Established by statute, it could be subject to guaranteed long-term funding and non-departmental (ie not overseen by a minister). Senior officials could be Crown appointments, but not selected by the Prime Minister, chosen instead by an independent recruitment panel drawn from a range of stakeholders, including the public. And the Ombudsman could avoid becoming a rich celebrity’s privacy shield by concerning itself with the comparative “vulnerability” of claimants. From time to time this would of course include the dependents or associates of celebrities, who, as the case of Charlotte Church’s mother shows, can be subject to terrible harassment, and even celebrities themselves. But by having regard to a person’s circumstances, means and whether the person’s standing and power are factors in the coverage – Eric Pickles rotundity as a matter of partisan abuse or satire, versus the standing of a DLA claimant with elephantiasis – the Ombudsman would focus principally on the vulnerable.
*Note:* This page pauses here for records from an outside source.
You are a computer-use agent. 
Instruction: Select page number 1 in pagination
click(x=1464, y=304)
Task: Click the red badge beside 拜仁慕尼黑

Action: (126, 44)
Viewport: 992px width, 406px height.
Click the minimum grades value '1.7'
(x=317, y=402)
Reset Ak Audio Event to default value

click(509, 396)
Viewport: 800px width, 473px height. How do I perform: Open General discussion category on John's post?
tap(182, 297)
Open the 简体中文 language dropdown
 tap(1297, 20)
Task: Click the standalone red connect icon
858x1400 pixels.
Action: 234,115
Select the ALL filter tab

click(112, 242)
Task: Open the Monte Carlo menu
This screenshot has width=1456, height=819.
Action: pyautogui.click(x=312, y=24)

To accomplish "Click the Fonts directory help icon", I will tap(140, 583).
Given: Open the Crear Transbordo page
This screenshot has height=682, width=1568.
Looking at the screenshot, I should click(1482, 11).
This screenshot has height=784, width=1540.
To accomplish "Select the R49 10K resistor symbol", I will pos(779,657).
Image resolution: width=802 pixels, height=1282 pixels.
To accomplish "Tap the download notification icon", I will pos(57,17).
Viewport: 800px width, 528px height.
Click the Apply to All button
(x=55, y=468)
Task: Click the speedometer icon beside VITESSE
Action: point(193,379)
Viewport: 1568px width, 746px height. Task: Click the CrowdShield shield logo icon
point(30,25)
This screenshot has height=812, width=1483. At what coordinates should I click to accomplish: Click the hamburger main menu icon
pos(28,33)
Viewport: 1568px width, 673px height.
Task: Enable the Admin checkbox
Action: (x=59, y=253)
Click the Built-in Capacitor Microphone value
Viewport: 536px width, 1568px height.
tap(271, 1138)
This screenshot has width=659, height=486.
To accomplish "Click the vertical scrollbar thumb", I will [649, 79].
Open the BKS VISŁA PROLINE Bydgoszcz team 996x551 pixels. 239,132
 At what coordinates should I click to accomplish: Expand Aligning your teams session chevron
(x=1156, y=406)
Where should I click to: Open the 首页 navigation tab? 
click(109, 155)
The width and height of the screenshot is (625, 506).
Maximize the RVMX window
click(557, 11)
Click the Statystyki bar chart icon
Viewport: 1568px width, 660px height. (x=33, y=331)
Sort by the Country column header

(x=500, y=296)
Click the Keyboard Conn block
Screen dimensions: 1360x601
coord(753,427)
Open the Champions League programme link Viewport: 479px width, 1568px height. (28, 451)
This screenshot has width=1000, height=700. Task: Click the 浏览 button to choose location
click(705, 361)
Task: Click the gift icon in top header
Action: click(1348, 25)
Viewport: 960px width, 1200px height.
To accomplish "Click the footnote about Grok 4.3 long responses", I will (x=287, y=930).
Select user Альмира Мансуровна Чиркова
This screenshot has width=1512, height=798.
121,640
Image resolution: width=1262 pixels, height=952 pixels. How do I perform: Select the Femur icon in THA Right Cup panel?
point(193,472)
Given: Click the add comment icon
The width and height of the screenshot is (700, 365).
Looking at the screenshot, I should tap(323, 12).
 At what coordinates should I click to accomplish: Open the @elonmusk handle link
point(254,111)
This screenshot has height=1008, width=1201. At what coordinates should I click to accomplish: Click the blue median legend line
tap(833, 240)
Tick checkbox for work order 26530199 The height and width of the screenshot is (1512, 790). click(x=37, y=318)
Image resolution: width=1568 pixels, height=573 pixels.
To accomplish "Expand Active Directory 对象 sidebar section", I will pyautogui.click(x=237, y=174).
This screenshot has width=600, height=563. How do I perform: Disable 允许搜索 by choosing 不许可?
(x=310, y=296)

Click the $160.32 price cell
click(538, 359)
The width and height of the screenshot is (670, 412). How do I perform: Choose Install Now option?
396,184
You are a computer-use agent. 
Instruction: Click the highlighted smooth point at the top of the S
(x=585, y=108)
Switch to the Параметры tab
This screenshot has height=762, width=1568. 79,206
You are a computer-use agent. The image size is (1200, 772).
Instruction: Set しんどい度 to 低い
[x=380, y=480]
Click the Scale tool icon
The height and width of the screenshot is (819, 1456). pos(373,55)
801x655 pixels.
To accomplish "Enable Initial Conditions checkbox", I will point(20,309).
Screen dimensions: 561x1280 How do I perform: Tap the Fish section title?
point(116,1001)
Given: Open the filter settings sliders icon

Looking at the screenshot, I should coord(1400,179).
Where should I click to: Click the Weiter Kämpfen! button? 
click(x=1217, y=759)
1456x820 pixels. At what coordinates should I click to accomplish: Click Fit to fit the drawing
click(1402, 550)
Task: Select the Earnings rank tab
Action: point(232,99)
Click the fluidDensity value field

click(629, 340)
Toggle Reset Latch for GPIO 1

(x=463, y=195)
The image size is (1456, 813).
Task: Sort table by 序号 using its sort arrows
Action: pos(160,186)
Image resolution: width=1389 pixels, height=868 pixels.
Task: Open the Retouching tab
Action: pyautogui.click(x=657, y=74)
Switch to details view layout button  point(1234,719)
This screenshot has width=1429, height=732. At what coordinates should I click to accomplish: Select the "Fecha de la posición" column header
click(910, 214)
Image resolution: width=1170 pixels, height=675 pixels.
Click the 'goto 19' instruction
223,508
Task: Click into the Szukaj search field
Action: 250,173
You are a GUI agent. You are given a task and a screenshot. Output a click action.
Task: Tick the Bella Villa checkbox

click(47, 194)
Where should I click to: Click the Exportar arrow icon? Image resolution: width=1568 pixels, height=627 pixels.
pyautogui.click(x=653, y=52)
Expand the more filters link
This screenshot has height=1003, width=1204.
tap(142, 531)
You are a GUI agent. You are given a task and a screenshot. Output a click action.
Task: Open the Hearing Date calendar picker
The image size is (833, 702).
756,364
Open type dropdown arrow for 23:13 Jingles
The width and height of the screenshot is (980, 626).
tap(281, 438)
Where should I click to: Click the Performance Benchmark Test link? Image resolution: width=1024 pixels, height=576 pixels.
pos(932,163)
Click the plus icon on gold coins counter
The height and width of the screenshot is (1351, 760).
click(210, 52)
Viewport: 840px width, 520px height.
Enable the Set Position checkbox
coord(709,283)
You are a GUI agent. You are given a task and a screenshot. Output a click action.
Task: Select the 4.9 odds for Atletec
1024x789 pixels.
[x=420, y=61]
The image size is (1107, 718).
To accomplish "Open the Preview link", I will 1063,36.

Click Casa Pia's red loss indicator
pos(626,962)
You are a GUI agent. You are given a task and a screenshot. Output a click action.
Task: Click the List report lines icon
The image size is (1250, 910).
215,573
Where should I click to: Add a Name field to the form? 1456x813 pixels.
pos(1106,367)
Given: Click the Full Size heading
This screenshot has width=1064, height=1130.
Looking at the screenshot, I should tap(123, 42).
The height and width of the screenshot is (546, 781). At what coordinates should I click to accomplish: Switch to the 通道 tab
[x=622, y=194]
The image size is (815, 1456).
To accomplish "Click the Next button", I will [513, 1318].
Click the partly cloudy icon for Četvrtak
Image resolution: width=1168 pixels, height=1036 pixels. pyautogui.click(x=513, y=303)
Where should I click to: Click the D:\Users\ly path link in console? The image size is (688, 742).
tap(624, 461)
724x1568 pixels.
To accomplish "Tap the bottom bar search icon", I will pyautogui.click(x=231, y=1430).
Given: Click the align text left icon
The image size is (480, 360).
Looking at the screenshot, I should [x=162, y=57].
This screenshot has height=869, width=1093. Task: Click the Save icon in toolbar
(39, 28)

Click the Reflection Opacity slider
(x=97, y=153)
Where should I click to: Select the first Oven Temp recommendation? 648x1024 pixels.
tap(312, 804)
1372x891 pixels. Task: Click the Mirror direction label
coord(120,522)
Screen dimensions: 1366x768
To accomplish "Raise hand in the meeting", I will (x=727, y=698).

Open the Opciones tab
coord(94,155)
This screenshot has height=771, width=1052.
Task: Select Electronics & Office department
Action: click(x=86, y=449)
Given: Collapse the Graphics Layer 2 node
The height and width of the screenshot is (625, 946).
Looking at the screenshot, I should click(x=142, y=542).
And the penalties it might impose. Restorative justice might work for some cases. Being required to print full front page apologies to individuals could cause editors to interest themselves in the factuality of their coverage. But the public will want real teeth. So the Ombudsman should be able to impose fines, some very steep, perhaps to be paid in whole or part to the injured parties.

Regulators support cultural change when they are narrowly bounded, but powerful within their range. A Press Ombudsman would be mostly silent. But it would carry a big stick. I think this is a remedy likely to have more lasting impact than either imposing onerous and prescriptive codes, statutory or otherwise, or doing nothing.